Stored data entries:
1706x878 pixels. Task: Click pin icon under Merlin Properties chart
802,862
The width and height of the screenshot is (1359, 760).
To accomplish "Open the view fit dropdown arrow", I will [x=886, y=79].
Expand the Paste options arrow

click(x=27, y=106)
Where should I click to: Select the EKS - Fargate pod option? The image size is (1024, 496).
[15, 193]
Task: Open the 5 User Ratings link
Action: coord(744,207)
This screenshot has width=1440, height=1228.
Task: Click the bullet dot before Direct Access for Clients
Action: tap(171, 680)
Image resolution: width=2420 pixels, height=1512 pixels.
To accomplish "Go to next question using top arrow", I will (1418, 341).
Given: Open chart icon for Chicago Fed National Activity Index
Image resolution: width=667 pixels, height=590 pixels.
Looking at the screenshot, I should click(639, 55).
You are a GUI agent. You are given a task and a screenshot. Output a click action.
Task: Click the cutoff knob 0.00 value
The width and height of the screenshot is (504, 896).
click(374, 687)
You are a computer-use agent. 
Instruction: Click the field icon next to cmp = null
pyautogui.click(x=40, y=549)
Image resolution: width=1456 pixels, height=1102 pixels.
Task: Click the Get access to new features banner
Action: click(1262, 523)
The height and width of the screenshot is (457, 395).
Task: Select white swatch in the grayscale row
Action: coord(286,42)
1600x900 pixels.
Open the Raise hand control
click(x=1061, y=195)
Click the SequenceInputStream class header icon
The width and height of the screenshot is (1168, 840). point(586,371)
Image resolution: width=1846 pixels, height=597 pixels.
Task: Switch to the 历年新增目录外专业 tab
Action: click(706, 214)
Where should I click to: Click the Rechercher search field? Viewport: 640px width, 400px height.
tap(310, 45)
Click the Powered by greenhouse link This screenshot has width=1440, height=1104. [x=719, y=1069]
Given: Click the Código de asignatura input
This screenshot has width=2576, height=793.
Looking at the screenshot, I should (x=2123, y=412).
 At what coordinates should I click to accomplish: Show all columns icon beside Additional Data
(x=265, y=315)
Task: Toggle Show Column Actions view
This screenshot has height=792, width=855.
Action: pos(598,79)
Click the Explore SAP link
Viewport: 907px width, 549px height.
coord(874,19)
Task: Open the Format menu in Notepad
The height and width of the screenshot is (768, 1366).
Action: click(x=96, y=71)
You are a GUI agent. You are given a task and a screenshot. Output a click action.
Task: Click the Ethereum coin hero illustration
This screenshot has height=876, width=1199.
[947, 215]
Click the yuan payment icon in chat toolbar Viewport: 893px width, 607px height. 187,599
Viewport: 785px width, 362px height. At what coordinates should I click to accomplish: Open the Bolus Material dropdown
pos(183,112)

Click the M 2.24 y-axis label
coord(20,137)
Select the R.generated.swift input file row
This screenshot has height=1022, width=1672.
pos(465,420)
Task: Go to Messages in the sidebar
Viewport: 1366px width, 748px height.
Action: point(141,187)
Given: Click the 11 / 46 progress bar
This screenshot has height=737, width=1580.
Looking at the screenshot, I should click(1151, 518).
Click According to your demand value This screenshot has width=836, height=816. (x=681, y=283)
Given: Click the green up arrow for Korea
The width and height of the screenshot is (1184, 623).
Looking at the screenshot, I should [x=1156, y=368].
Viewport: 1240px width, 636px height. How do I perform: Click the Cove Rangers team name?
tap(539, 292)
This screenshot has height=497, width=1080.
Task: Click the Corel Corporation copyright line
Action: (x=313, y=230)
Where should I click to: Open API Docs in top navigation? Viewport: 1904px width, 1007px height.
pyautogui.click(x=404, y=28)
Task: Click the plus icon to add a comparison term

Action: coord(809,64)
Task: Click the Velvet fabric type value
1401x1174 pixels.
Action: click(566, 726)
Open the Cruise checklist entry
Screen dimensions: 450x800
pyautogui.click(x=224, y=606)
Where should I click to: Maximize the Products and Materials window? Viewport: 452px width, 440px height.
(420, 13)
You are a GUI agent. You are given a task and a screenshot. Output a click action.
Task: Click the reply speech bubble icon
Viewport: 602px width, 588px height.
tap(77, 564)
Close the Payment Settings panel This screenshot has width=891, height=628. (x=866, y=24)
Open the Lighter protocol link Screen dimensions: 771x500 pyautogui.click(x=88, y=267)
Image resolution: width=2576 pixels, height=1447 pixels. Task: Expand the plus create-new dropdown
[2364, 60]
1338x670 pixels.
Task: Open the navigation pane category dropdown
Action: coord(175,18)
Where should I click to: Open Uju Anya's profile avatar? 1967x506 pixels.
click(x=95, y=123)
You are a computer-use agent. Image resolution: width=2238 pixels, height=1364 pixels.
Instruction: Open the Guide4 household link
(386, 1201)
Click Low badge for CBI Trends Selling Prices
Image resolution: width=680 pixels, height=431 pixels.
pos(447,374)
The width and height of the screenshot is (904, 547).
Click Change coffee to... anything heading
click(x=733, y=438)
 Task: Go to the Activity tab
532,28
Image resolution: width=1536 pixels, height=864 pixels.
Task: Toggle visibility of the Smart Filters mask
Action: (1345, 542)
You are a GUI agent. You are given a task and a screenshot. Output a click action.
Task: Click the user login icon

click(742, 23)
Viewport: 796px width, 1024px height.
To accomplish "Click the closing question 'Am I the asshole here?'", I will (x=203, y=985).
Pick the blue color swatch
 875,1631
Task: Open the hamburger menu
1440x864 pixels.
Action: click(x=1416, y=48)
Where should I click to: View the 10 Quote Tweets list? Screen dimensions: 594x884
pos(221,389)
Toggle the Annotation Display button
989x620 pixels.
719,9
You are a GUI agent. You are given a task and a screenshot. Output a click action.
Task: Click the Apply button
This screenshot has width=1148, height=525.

- STATED TASK: Write out the stretch from the line containing "Select the R.generated.swift input file row" through the line containing "tap(77, 564)" again, substituting "Screen size" for each "Viewport" and leaving everything else unchanged.

- SOLVED EXERCISE:
Select the R.generated.swift input file row
This screenshot has height=1022, width=1672.
pos(465,420)
Task: Go to Messages in the sidebar
Screen size: 1366px width, 748px height.
Action: point(141,187)
Given: Click the 11 / 46 progress bar
This screenshot has height=737, width=1580.
Looking at the screenshot, I should click(1151, 518).
Click According to your demand value This screenshot has width=836, height=816. (x=681, y=283)
Given: Click the green up arrow for Korea
The width and height of the screenshot is (1184, 623).
Looking at the screenshot, I should [x=1156, y=368].
Screen size: 1240px width, 636px height. How do I perform: Click the Cove Rangers team name?
tap(539, 292)
This screenshot has height=497, width=1080.
Task: Click the Corel Corporation copyright line
Action: (x=313, y=230)
Where should I click to: Open API Docs in top navigation? Screen size: 1904px width, 1007px height.
pyautogui.click(x=404, y=28)
Task: Click the plus icon to add a comparison term

Action: coord(809,64)
Task: Click the Velvet fabric type value
1401x1174 pixels.
Action: click(566, 726)
Open the Cruise checklist entry
Screen dimensions: 450x800
pyautogui.click(x=224, y=606)
Where should I click to: Maximize the Products and Materials window? Screen size: 452px width, 440px height.
(420, 13)
You are a GUI agent. You are given a task and a screenshot. Output a click action.
Task: Click the reply speech bubble icon
Screen size: 602px width, 588px height.
tap(77, 564)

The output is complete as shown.